Listed entries Start Marker

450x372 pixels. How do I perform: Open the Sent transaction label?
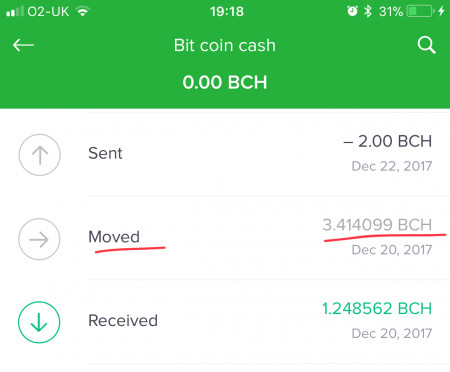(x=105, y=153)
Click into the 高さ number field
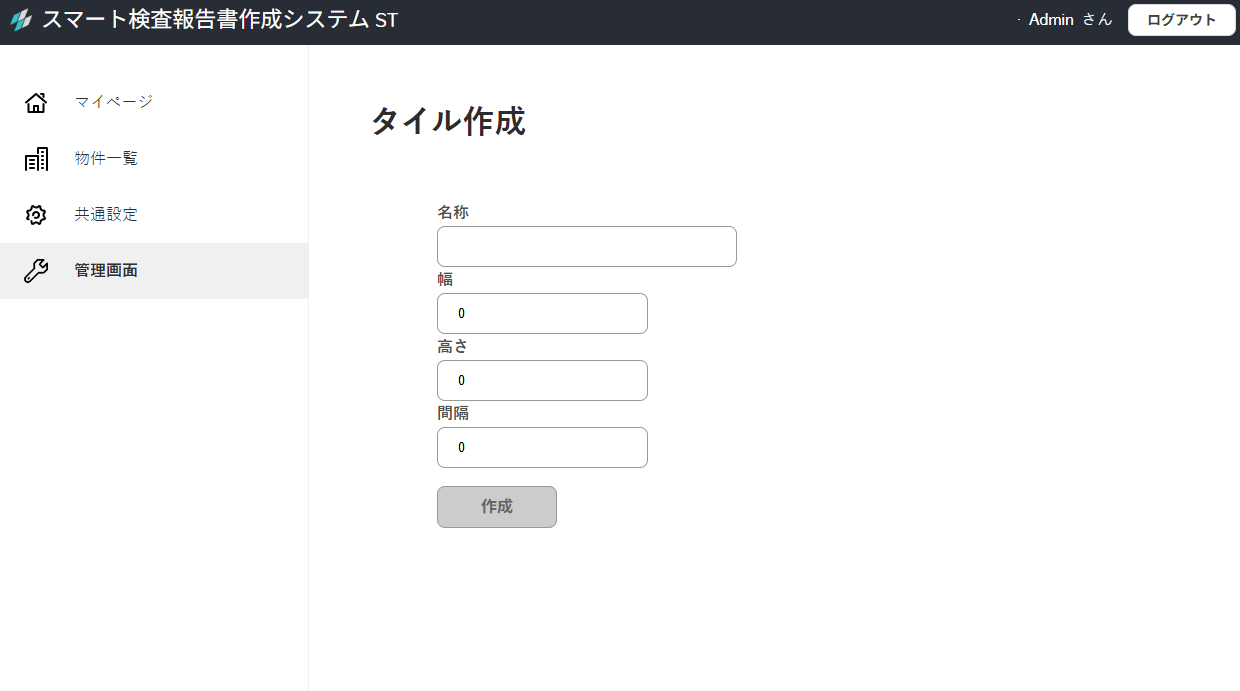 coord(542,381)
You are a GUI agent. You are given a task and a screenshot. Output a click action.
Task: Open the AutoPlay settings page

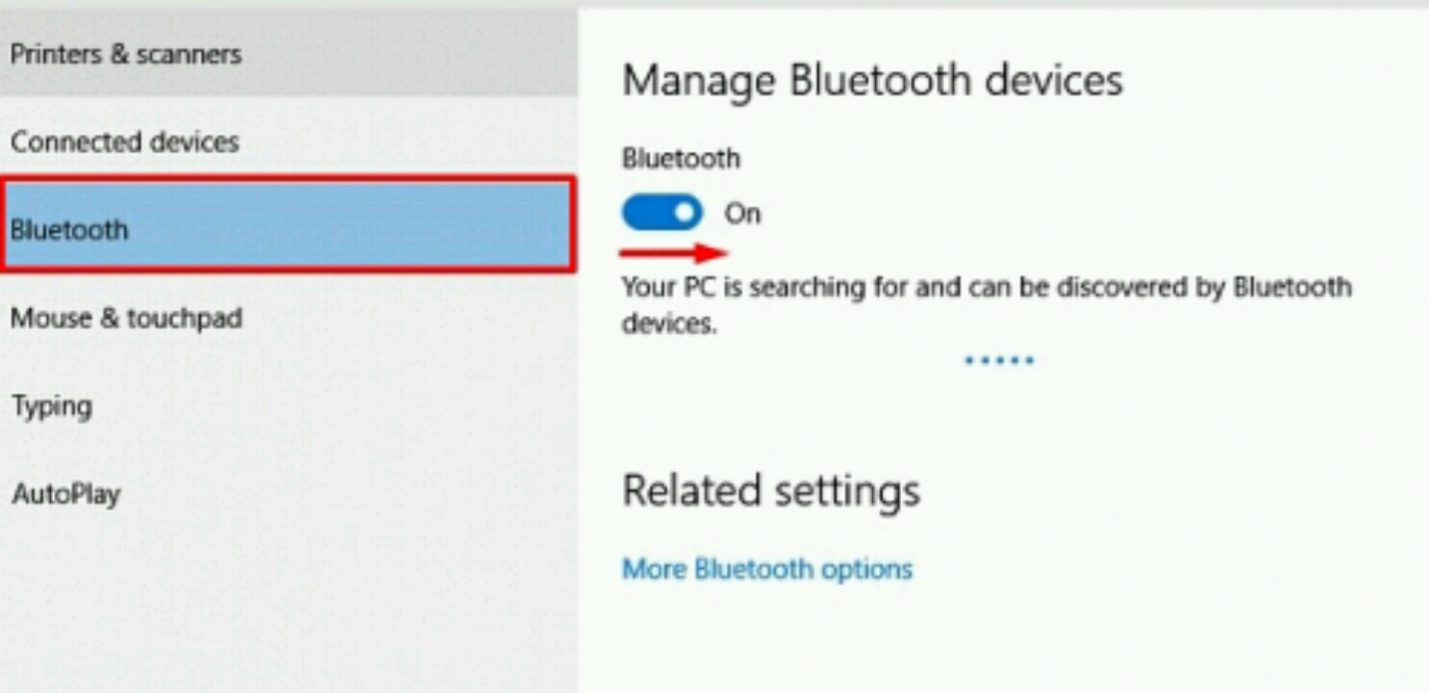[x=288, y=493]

Listed entries End Marker

Retype the listing exactly. Leave out its pictures.

450x372 pixels. How do I perform: Open the Sent transaction label?
(x=105, y=153)
Click into the 高さ number field
 coord(542,381)
You are a GUI agent. You are given a task and a screenshot. Output a click action.
Task: Open the AutoPlay settings page

[x=288, y=493]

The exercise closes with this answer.